When we reiterated the call for debate, supporters of both major players argued that parties who had not even made nomination day were calling for debates. We, along with other new parties made nomination day.
When our Presidential Candidate, Ms. Rondha-Ann Lam, initially agreed to take part in the Move On Guyana/University of Guyana Unions debate on Wednesday, it was with the understanding that all the presidential candidates would have been invited. We were to learn subsequently by letter that the debates would be divided between parties contesting the general elections in all ten regions and the rest who were contesting in less than ten regions. In effect, there would be a separate, later, debate for just the Coalition and the PPP. What you therefore had is a rehashing of the distinction we rejected in the first proposed debate: one session for the duopoly to dance with each other alone, and another for everybody else.
We cannot understand why it is that the two major players – who are ready to regale us with rally after rally, filled with flags and promises – are avoiding having their presidential candidates sharing a stage and contesting ideas with emerging players.
The difference between the two parties in the last two elections was a single seat. Collectively, the individual nominators who have signed on to the seven other parties in this race would have averaged between 10,000 to 13,000 registered voters. This is the voter equivalent of between two and two and a half seats in the last elections, an election the Coalition won, not by 5000 votes but, as Minister Jaipaul Sharma, has pointed out, around just 2000.

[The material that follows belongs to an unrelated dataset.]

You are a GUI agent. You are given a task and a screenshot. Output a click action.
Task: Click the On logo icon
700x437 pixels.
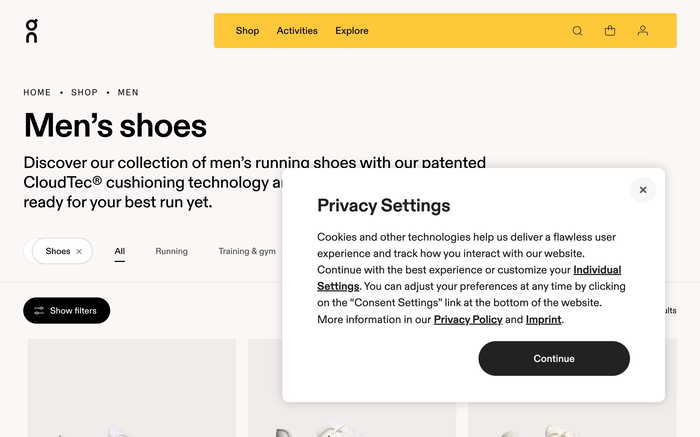pos(32,31)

With an unprecedented surge in new, highly visibly parties, one would presume that every single opportunity would be taken for the major players to distinguish themselves against each other yes (as difficult as that might be) but also against the small parties.
What is also curious is that there seems to be a consensus that the two major players do not seem inclined to engage in any debate against each other, which is curious. On the one hand, you’ve had former President Jagdeo accuse President Granger of speaking only in slogans and broad general terms but being poor on planning and specifics. On the other hand, the charge coming from the Coalition is that Candidate Irfaan Ali is an academic fraud and a puppet of Mr. Jagdeo. What a debate would do is provide the opportunity for both sides to dismantle the argument of the other and to affirm their claim.

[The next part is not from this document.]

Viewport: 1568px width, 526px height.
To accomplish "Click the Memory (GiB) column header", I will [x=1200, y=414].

Of course, such a debate also offers the opportunity for an audience of regular citizens to field questions directly to those asking for the votes of those regular citizens and receiving a real-time, unscripted answer.
If you are comfortable with your record, and if you are confident in your vision, you should be ready to debate that record and that vision. The TCI is calling for an official position from APNU+AFC and the PPP on whether or not their candidates are willing to take part in Presidential Candidate debates. We believe the citizens of this country deserve an excuse at the very least, however weak, on why they seem so disinclined to face us, each other and average citizens in an open and objective forum.